Publications

Abstract :

Alcohol appears to affect brain function, primarily by interfering with the action of gamma-aminobutyric acid (GABA) and other neurotransmitters. As alcohol is mainly metabolized in the liver, therefore we undertook this pilot study to monitor the patterns of changes in plasma amino-acid concentrations due to alcoholic and nonalcohol fatty liver disease and their relation with plasma GABA level. Plasma amino-acid concentrations were measured in 25 alcoholic liver disease (ALD) patients, 18 non-alcoholic fatty liver disease (NAFLD) patients, and 24 age and sex matched control subjects by HPLC. GABA concentration was elevated, while isoleucine and leucine levels reduced significantly in ALD patients compared to the control subjects.
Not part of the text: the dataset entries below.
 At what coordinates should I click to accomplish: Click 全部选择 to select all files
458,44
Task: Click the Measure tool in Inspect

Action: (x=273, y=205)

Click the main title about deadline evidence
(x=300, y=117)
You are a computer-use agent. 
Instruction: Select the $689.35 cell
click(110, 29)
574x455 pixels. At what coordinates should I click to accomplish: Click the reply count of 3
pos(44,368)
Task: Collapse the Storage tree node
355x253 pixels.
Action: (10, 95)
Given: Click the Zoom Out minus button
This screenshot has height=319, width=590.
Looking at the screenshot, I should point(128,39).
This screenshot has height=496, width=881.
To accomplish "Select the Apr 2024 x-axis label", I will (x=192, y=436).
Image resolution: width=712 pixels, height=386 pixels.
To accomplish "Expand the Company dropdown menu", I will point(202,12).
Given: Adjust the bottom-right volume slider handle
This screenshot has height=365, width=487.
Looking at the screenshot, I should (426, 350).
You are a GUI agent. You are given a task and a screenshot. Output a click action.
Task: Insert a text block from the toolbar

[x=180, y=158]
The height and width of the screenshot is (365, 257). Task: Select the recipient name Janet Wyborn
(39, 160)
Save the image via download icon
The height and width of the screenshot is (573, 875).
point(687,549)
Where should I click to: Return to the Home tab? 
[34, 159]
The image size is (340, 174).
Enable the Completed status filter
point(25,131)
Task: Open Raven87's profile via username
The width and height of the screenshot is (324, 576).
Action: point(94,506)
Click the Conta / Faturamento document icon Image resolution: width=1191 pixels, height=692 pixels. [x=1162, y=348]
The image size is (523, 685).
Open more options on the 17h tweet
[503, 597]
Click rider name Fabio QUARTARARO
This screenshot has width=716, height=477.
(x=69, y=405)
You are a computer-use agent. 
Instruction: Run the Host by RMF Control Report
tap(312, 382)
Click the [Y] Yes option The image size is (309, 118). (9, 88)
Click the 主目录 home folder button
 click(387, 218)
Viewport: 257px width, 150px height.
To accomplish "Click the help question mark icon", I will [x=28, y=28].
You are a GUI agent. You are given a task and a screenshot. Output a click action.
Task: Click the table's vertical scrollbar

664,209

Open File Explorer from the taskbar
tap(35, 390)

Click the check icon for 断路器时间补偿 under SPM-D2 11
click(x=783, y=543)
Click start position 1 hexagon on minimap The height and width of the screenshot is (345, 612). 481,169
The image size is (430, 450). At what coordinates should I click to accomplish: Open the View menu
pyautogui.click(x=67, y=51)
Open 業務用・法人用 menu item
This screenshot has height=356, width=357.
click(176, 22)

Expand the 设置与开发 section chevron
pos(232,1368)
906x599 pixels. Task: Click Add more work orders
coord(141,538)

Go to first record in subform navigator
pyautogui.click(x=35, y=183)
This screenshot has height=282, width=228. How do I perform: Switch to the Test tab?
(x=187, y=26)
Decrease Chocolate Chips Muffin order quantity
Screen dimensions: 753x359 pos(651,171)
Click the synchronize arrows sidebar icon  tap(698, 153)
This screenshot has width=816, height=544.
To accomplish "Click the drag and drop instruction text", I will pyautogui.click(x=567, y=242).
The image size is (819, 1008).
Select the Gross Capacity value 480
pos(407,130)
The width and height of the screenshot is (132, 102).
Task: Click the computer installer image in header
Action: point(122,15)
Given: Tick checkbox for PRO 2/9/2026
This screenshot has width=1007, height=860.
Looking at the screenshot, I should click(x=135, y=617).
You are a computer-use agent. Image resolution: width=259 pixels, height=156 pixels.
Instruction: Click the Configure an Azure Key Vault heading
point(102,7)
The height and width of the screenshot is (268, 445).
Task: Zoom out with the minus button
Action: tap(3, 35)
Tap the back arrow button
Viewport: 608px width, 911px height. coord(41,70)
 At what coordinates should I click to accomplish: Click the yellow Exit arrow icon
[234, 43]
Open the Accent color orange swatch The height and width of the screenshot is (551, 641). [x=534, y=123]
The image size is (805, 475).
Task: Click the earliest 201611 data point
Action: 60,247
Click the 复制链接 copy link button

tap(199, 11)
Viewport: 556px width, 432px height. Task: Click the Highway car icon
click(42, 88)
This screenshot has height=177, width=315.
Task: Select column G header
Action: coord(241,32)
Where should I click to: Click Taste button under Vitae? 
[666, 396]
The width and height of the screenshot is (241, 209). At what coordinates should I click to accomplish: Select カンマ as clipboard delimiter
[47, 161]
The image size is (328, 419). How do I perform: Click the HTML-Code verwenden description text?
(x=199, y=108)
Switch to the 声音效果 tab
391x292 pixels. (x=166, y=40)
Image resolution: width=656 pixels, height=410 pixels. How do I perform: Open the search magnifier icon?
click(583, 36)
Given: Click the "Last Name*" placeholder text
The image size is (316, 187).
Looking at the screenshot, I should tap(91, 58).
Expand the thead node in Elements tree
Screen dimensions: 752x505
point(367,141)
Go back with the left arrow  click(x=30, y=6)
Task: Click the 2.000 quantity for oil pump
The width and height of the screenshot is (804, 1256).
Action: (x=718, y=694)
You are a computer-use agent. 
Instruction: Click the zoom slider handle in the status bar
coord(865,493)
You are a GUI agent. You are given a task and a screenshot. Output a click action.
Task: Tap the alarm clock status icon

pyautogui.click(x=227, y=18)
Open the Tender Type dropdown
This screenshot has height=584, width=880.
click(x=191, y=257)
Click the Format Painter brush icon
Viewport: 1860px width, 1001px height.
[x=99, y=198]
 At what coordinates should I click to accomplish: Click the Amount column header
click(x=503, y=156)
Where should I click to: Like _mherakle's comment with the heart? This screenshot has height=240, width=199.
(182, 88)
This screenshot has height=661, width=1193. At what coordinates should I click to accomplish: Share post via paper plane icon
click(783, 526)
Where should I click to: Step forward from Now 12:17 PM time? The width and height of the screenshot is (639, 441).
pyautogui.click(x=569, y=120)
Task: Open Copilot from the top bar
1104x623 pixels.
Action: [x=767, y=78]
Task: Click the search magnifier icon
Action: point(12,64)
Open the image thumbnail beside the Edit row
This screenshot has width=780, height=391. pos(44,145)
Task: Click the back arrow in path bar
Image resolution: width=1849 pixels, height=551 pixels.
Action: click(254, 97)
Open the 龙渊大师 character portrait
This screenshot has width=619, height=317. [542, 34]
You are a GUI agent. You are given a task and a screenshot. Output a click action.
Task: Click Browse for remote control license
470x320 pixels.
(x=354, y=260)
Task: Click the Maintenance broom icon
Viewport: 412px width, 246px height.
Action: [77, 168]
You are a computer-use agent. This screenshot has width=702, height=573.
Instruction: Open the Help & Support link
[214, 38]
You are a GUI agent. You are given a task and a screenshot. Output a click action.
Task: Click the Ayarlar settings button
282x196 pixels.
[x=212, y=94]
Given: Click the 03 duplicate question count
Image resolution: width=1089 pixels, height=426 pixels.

Methionine and phenylalanine levels elevated and valine content reduced significantly in ALD patients compared to other two groups, and GABA level was significantly correlated with methionine and phenylalanine. Plasma concentration of lysine was significantly reduced in both groups of liver disease patients compared to the control group, but was not correlated with GABA level. Glycine and tyrosine levels reduced significantly in NAFLD patients compared to other two groups and were significantly correlated with GABA. Interestingly, though amino acids such as alanine, histidine, proline and serine were not affected by liver diseases, but were significantly correlated with GABA level. This pilot study indicated that alcoholic liver disease presented a more deranged plasma amino acid pattern than nonalcoholic, and the amino acid imbalances. More studies are necessary to identify the role of any particular amino acid on brain function and on neurotransmitter(s).